I Thought I Knew You
Page 3
I think about Saffie in her make-up and short skirt. ‘How is Saff? She’s grown up so much recently.’
‘Ha! You honestly wouldn’t believe the grief she’s been giving me this week. Throwing hissy fits about the slightest thing – usually to do with the way she’s dressing. Or wanting to stay and hang out with friends after school. And that’s not the half of it. Her moods! Slamming doors. Shouting. And it smells like a bloody fin de siècle bordello in her room! Plus she’s slapping on that make-up for school. She says all her friends do it. It’s such a fine line, letting her fit in and, on the other hand, attempting to preserve what’s left of her childhood.’
All of a sudden, my worries about Saul fade into insignificance. Dealing with a girl must be so much harder. The pressure they’re under from social media to look a certain way, versus giving them the confidence to believe they’re fine just the way they are.
Jules continues, ‘Meanwhile Rowan’s fixated on that show – what is it, Child Genius or something? Saff’s not got that kind of IQ. It’s unfair on her.’
‘He’s not the only dad to have aspirations for his kid.’
‘He’s got this crazy idea she’s Oxbridge material. He wants her to go to every extra lesson on offer. But the more he lays down the law, the stroppier she becomes. I tell him it causes her unnecessary stress, but he won’t listen.’
‘It’s tough, Jules, I can see that. Achieving the right balance. But you should be glad Saffie at least has a social life. I’d love it if Saul joined a crowd. Had a bit of fun. I worry he’s developing some kind of social phobia. That I shouldn’t have moved him out of London.’
‘That’s nuts, if I may say so,’ Jules says, as we draw into the pub car park.
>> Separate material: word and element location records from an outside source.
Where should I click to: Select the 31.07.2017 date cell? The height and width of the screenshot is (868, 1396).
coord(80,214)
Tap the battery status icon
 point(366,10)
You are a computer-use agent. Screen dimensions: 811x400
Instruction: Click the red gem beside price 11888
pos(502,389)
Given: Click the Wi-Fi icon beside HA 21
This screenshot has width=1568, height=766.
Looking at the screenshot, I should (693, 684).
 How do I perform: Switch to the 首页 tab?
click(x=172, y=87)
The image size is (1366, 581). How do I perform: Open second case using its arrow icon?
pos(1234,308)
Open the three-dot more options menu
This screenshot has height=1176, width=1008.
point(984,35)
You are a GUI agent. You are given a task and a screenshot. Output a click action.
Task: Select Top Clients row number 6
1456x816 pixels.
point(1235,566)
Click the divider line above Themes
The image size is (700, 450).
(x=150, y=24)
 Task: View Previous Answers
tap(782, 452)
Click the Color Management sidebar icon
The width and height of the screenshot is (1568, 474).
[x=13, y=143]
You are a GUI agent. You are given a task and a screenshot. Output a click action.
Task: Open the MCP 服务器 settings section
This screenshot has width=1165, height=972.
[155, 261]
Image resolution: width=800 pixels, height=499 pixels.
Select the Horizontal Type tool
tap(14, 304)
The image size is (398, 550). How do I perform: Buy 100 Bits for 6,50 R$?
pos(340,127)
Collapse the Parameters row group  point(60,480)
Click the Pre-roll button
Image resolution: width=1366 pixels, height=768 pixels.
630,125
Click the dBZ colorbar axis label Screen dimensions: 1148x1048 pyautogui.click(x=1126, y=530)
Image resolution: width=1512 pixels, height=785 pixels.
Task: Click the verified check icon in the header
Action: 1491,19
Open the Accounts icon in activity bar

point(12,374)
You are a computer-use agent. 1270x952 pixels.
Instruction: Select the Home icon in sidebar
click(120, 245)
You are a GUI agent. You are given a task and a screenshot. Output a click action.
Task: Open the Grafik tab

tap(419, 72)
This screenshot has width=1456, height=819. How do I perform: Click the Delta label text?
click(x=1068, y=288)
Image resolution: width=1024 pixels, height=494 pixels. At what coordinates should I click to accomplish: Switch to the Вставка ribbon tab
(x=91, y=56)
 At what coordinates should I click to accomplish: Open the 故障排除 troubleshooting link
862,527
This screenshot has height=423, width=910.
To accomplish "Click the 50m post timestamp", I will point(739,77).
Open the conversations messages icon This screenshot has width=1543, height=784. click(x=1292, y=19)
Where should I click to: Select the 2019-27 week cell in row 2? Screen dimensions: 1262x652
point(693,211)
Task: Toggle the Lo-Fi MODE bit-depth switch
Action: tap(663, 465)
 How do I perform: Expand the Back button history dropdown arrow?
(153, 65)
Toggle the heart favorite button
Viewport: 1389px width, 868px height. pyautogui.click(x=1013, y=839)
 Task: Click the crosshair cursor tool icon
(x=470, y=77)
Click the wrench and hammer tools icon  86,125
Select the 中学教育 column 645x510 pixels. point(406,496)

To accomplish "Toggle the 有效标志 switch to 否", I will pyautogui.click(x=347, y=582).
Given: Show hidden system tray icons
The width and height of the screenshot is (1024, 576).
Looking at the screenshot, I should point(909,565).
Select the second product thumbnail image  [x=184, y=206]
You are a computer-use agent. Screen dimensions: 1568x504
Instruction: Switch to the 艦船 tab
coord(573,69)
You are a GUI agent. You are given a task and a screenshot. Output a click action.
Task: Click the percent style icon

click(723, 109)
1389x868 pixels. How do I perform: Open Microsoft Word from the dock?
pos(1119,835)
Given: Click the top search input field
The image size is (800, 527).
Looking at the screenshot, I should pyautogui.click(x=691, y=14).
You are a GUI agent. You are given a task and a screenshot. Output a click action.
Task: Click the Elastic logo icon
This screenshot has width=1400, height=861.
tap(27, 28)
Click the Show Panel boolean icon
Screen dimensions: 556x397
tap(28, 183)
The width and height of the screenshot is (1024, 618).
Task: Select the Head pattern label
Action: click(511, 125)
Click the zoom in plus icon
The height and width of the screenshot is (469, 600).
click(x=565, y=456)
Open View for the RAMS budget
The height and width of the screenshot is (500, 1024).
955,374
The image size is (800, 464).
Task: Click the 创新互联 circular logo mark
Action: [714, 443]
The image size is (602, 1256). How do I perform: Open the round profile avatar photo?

‘Is it? He hasn’t any friends. It was understandable at first, when he was the “outsider” here, but it’s been two years and you’d have thought he’d have made at least one mate. I’m afraid there’s something else going on with him. That it could get worse. It’s such a worry having a child who’s a misfit . . .’
‘Saul’s not a misfit!’ Jules laughs. ‘That’s a ridiculous exaggeration. The way he is has nothing to do with moving here either. You mustn’t blame yourself. Saul lost his dad when he was ten. He’s getting used to your new relationship. He’s a sixteen-year-old struggling to find an identity, completely normal. He’ll be fine. I forbid you to worry about Saul anymore.’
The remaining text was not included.